* _OBJECTIVE_
Starting with the line containing "low level format" and going on through the line containing "Vega Medal (80, 1543)", reproduce those lines with "Magazine" renamed to "Journal" and everything else left unchanged.

[Word and element location records]
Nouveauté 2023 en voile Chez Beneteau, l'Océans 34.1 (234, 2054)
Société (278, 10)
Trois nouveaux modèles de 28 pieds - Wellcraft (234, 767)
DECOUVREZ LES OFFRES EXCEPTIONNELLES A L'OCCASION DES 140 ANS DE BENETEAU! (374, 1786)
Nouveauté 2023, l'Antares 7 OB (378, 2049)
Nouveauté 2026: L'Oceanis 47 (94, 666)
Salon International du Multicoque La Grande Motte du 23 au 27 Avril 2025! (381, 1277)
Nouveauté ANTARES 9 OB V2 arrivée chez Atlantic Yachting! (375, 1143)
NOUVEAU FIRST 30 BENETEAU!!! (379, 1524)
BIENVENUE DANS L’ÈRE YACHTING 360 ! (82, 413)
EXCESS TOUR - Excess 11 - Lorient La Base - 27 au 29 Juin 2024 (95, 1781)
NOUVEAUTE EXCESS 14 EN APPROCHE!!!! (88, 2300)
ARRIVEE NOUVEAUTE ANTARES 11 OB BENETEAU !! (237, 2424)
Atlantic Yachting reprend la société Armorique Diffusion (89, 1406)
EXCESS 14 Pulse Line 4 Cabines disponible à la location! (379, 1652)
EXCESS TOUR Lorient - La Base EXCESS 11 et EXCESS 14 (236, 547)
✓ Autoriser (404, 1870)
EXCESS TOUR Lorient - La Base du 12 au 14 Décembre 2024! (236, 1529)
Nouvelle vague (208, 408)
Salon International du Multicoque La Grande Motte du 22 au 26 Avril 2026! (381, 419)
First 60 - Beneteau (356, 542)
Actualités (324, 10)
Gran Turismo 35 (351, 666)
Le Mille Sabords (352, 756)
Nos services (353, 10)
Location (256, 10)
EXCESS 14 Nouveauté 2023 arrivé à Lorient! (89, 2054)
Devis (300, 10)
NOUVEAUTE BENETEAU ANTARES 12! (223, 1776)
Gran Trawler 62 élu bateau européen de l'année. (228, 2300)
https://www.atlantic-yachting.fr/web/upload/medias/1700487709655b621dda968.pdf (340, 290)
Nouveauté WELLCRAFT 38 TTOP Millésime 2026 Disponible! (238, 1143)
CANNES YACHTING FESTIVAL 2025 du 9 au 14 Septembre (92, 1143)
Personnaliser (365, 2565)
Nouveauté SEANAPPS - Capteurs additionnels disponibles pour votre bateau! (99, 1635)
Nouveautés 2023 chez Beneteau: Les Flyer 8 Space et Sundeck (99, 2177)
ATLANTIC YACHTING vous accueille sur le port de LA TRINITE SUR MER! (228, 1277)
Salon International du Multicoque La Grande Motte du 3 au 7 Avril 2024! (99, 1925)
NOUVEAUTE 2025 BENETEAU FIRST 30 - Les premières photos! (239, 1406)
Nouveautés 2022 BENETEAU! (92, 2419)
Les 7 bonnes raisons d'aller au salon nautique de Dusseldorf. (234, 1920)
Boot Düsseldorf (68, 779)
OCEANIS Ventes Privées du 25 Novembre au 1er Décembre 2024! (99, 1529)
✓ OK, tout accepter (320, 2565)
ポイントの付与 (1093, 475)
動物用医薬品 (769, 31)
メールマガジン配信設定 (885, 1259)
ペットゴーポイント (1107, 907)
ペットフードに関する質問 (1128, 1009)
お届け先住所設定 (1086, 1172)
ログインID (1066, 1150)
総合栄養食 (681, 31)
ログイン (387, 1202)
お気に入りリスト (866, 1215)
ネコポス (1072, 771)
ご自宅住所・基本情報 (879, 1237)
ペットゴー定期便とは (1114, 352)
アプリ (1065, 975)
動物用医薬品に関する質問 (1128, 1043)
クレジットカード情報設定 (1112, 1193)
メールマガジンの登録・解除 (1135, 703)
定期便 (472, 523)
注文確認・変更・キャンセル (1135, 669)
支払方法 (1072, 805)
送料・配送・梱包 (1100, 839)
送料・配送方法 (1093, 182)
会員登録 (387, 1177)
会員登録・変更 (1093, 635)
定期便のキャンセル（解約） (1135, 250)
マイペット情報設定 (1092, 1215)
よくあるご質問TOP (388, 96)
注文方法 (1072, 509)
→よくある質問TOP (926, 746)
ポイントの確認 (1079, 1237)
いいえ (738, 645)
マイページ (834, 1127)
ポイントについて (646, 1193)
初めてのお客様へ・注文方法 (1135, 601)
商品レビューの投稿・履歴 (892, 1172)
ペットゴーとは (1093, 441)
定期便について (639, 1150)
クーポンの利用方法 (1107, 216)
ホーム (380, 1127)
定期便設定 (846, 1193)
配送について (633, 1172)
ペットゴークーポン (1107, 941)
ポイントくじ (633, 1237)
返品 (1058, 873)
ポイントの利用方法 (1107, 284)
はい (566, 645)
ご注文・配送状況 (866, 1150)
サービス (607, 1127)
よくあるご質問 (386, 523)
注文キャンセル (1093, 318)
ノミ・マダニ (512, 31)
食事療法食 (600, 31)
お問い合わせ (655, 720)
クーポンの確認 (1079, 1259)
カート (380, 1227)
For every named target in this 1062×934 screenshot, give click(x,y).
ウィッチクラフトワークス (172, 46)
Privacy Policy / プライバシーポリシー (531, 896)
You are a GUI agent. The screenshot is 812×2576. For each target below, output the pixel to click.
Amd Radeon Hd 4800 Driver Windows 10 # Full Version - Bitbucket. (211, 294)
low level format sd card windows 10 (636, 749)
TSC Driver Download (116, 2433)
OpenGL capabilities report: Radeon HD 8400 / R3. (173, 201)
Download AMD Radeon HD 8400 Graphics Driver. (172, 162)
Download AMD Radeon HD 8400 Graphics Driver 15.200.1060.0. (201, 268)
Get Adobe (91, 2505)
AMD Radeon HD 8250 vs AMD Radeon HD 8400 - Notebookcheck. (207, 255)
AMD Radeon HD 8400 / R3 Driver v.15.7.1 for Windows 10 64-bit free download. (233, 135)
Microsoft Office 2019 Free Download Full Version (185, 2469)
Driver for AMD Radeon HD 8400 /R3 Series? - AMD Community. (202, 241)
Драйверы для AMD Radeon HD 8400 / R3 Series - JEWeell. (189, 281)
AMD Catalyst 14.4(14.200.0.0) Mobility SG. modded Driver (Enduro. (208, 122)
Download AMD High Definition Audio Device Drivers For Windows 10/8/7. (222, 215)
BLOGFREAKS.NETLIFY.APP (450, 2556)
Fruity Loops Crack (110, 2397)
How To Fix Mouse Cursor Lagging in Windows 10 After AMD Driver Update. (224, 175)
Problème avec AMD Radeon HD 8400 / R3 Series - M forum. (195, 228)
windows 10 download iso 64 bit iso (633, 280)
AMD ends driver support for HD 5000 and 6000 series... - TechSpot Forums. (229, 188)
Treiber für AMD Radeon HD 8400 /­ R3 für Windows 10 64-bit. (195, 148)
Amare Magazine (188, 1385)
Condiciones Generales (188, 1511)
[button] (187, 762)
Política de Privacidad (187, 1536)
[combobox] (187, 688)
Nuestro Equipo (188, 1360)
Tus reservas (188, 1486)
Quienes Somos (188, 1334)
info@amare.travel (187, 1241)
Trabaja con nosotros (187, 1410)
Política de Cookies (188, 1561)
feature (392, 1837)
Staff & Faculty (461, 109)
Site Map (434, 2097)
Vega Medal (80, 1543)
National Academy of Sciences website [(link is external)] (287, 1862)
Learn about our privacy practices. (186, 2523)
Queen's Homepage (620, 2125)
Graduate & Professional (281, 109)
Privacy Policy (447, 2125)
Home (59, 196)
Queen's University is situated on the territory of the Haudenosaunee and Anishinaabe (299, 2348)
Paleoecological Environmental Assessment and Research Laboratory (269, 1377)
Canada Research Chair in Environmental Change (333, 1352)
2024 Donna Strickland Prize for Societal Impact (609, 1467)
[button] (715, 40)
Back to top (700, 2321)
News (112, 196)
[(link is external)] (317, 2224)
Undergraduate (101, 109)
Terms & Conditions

* _SOLUTION TO THE EXERCISE_
low level format sd card windows 10 (636, 749)
TSC Driver Download (116, 2433)
OpenGL capabilities report: Radeon HD 8400 / R3. (173, 201)
Download AMD Radeon HD 8400 Graphics Driver. (172, 162)
Download AMD Radeon HD 8400 Graphics Driver 15.200.1060.0. (201, 268)
Get Adobe (91, 2505)
AMD Radeon HD 8250 vs AMD Radeon HD 8400 - Notebookcheck. (207, 255)
AMD Radeon HD 8400 / R3 Driver v.15.7.1 for Windows 10 64-bit free download. (233, 135)
Microsoft Office 2019 Free Download Full Version (185, 2469)
Driver for AMD Radeon HD 8400 /R3 Series? - AMD Community. (202, 241)
Драйверы для AMD Radeon HD 8400 / R3 Series - JEWeell. (189, 281)
AMD Catalyst 14.4(14.200.0.0) Mobility SG. modded Driver (Enduro. (208, 122)
Download AMD High Definition Audio Device Drivers For Windows 10/8/7. (222, 215)
BLOGFREAKS.NETLIFY.APP (450, 2556)
Fruity Loops Crack (110, 2397)
How To Fix Mouse Cursor Lagging in Windows 10 After AMD Driver Update. (224, 175)
Problème avec AMD Radeon HD 8400 / R3 Series - M forum. (195, 228)
windows 10 download iso 64 bit iso (633, 280)
AMD ends driver support for HD 5000 and 6000 series... - TechSpot Forums. (229, 188)
Treiber für AMD Radeon HD 8400 /­ R3 für Windows 10 64-bit. (195, 148)
Amare Journal (188, 1385)
Condiciones Generales (188, 1511)
[button] (187, 762)
Política de Privacidad (187, 1536)
[combobox] (187, 688)
Nuestro Equipo (188, 1360)
Tus reservas (188, 1486)
Quienes Somos (188, 1334)
info@amare.travel (187, 1241)
Trabaja con nosotros (187, 1410)
Política de Cookies (188, 1561)
feature (392, 1837)
Staff & Faculty (461, 109)
Site Map (434, 2097)
Vega Medal (80, 1543)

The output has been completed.